The country’s gross domestic product growth rate is expected to accelerate to 2.4% in 2026, assuming increased absorption of EU funds. In its May 2025 Regional Economic Outlook report, the EBRD left its forecast for next year unchanged from February.
Romania’s GDP growth slows to 0.8% in 2024 from 2.4% in 2023.
“Although private consumption grew substantially on the back of an 8% rise in real wages, this led to a significant widening of the trade deficit,” the paper said. – Investment slowed significantly, especially in the last quarter, as the absorption of EU funds slowed. And it was widespread: industry, services and construction showed a marked drop in pace, while agriculture was hit hard by the drought”.
The bank also noted that Romania’s financial situation remains challenging and that additional measures are likely to be needed this year to implement consolidation plans following worse-than-expected results in 2024.
Romania’s consolidated budget in 2024 had a deficit equivalent to 8.65% of GDP, widening from a gap of 5.61% a year earlier and exceeding both the original target of 5% and the revised target of 6.9%. In the first three months of 2025, the country’s consolidated budget deficit widened to 43.66 billion Romanian lei ($9.527 billion 8.562 billion euros) from 35.88 billion lei in the same period last year.

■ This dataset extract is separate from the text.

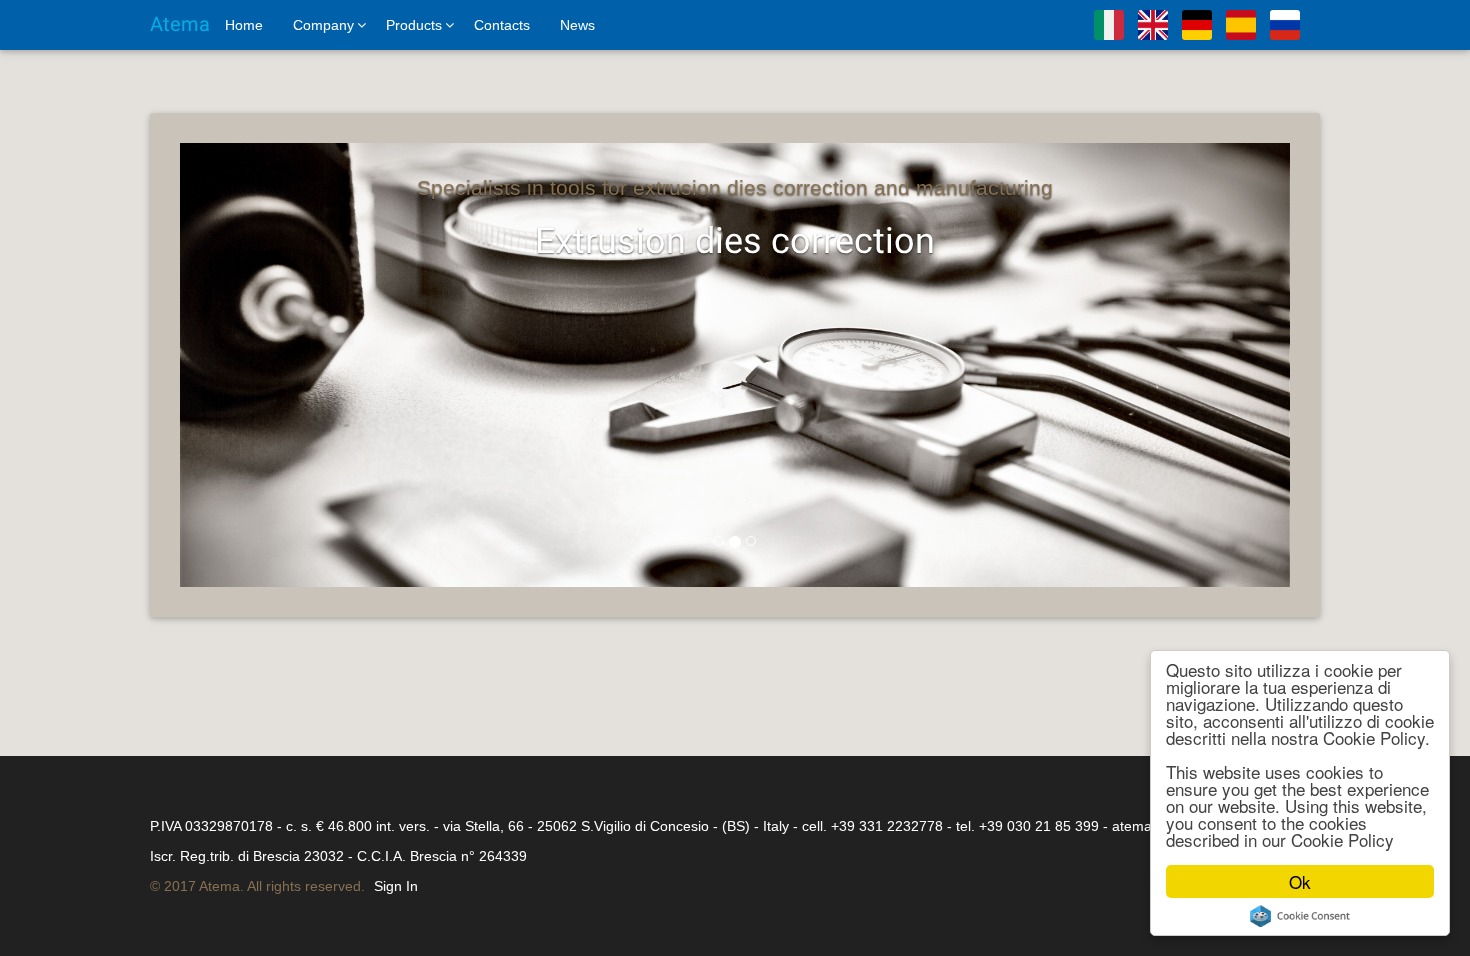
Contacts (502, 25)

Meanwhile, despite a slight slowdown, inflation is still high at nearly 5%, requiring a tight monetary policy from the central bank, EBRD analysts advised.
“Romania’s economy has limited exposure to the US economy, but it has a significant level of integration into global automotive supply chains, which is a vulnerability,” the European lender added.
Recall that in the same report, the EBRD reduced the forecast for Moldova’s economic growth in 2025 to 1.8%, but this is still 0.2 p.p. higher than for Romania.